Sebagai pengantin wanita, Keelie tampil elegan dengan gaun rancangan desainer Australia, Toni Maticevski. Siluet gaun yang sophisticated memberikan kesan modern sekaligus feminin pada penampilannya.
Penampilan tersebut kemudian dilengkapi dengan headpiece keemasan karya desainer aksesori ternama Indonesia, Rinaldy A. Yunardi. Detail berwarna emas memberikan statement tersendiri sekaligus memperkuat kesan regal pada keseluruhan bridal look Keelie.

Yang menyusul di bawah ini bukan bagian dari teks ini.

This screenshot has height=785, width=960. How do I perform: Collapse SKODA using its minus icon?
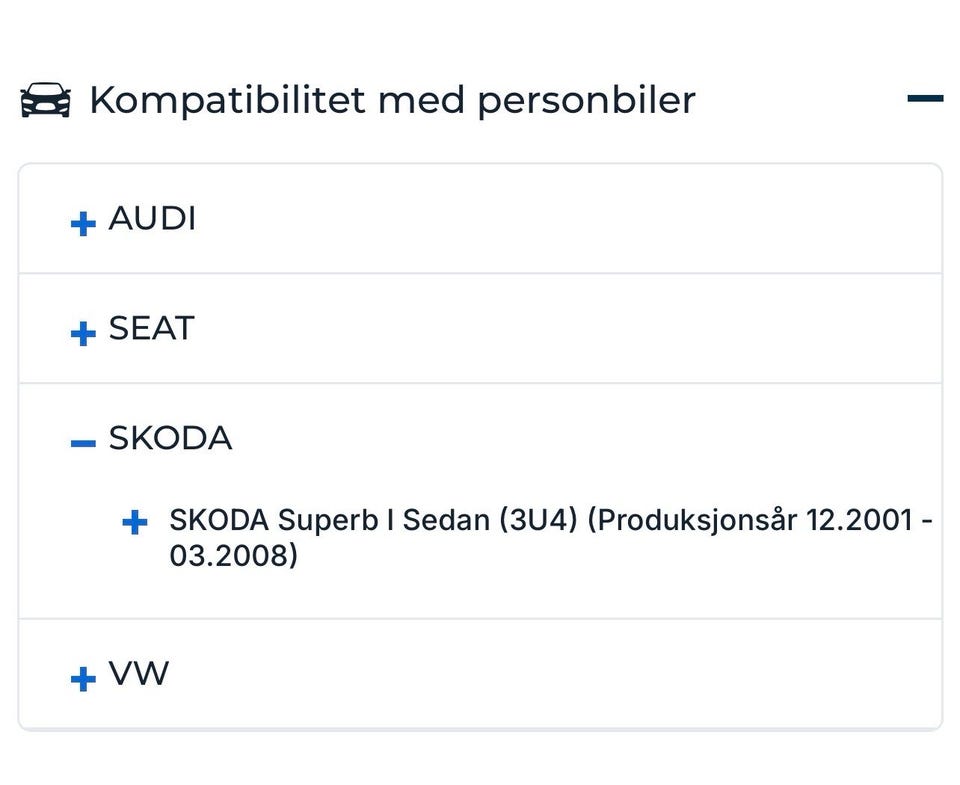83,442
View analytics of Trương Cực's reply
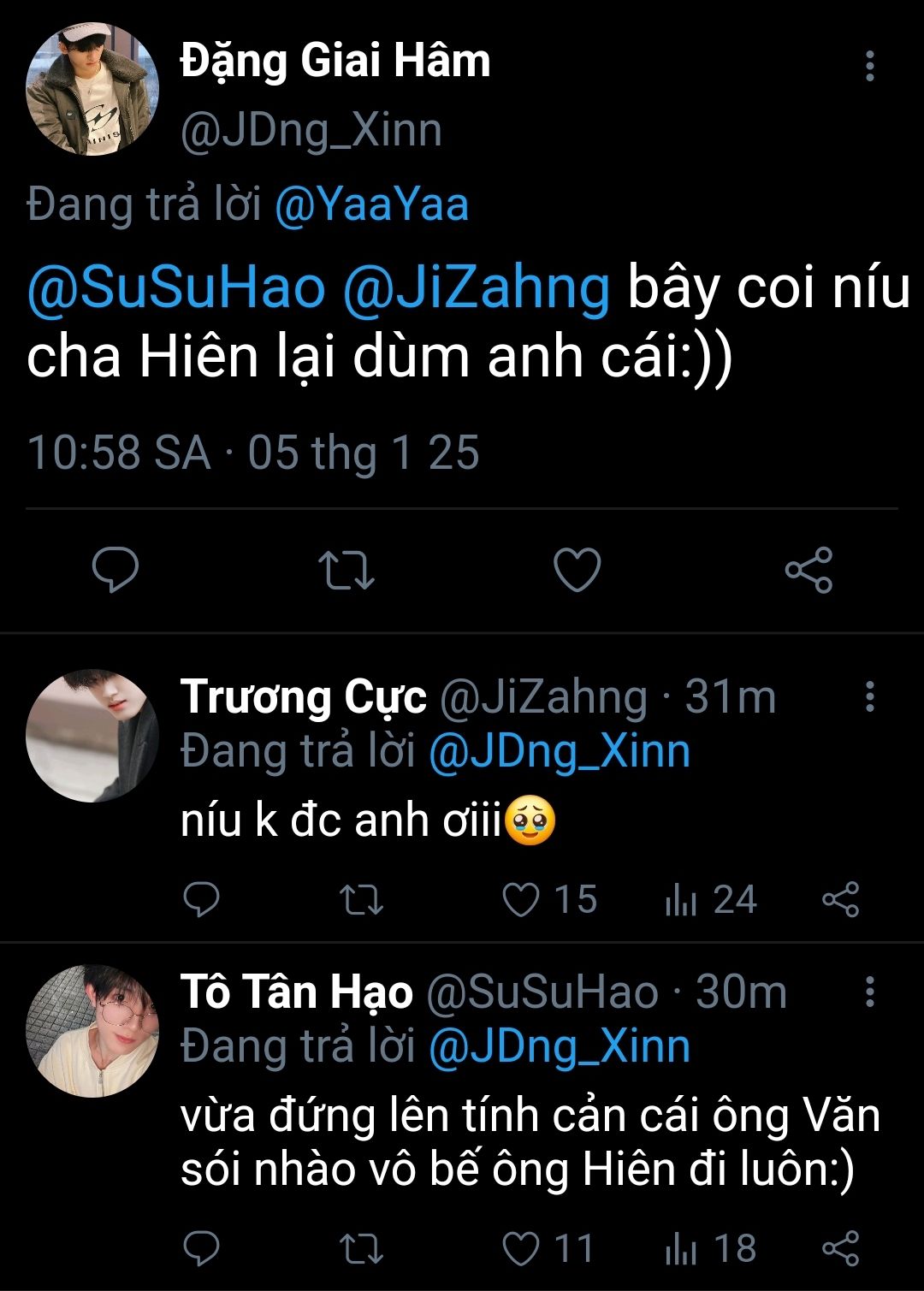The height and width of the screenshot is (1291, 924). click(681, 899)
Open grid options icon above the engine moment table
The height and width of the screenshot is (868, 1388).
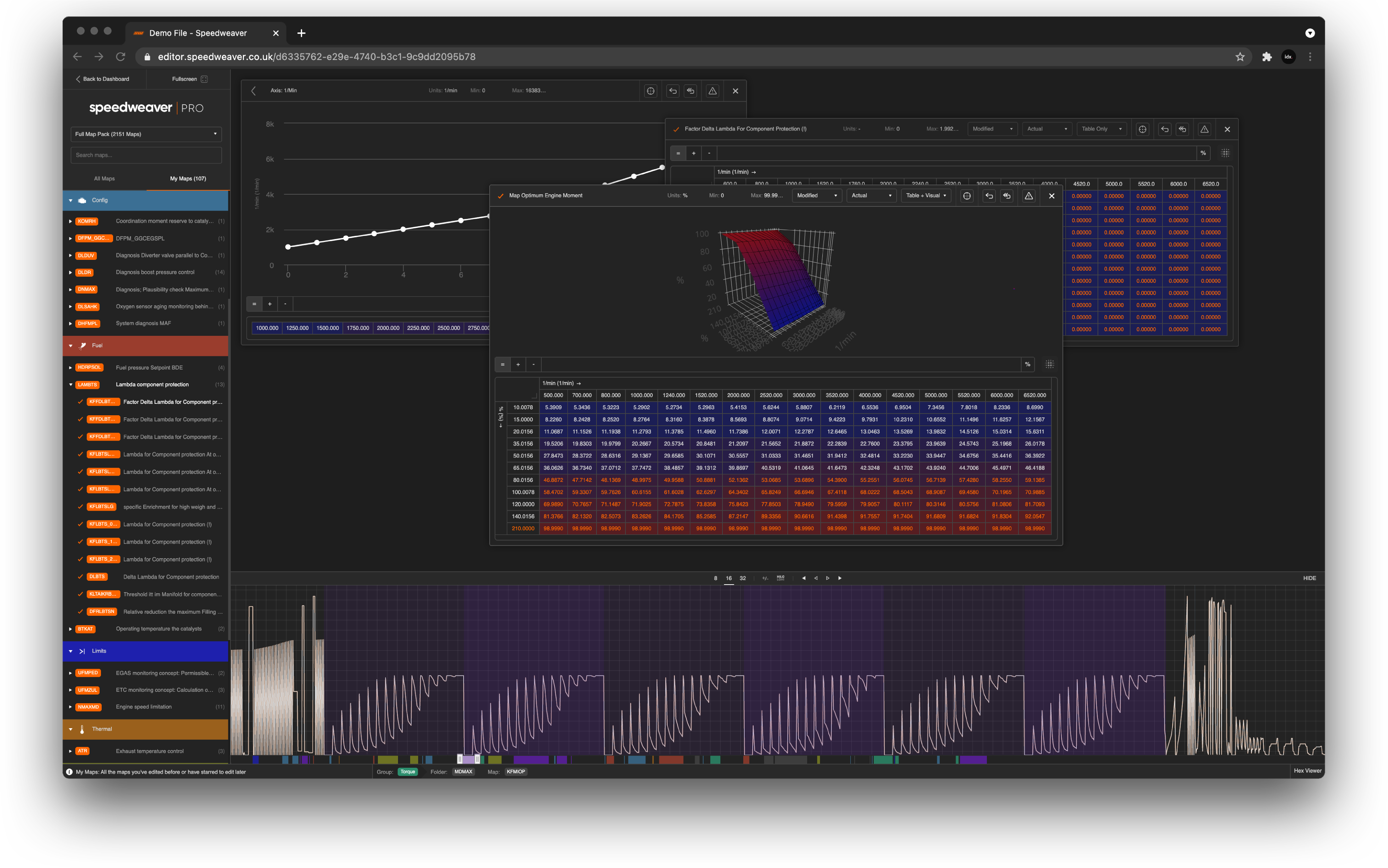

Perpaduan karya desainer internasional dengan sentuhan kreatif Indonesia menjadikan penampilan Keelie semakin personal dan distinctive.
Akad dengan Interpretasi Budaya Lampung

Sebelum resepsi di Bali, rangkaian pernikahan Gamma dan Keelie juga menghadirkan prosesi akad yang tidak kalah menarik. Konsepnya menginterpretasikan budaya Lampung dengan pendekatan kontemporer.
Elemen tradisional dipadukan dengan craftsmanship khas Nusantara dan modern architecture sehingga menciptakan atmosfer yang lebih refined. Pendekatan ini menunjukkan bagaimana identitas budaya dapat diterjemahkan melalui bahasa desain yang lebih modern tanpa menghilangkan akar tradisinya.
Gaun Resepsi dari Sapto Djojokartiko

Untuk resepsi, Keelie kembali menghadirkan fashion moment melalui gaun rancangan Sapto Djojokartiko. Desainer Indonesia tersebut dikenal dengan pendekatan desain yang memadukan detail, struktur, dan karakter feminin dalam berbagai karyanya.
Pemilihan rancangan Sapto Djojokartiko menjadi salah satu highlight fashion dalam perayaan tersebut. Gaun pengantin tidak hanya menjadi bagian dari penampilan, tetapi juga memperlihatkan bagaimana karya desainer Tanah Air dapat hadir dalam sebuah perayaan berskala besar dan penuh kemewahan.
Pernikahan Gamma dan Keelie memperlihatkan bahwa kemewahan tidak selalu harus hadir melalui estetika yang serba modern. Justru, unsur budaya dapat menjadi bagian penting yang membuat sebuah perayaan terasa lebih personal dan memiliki karakter.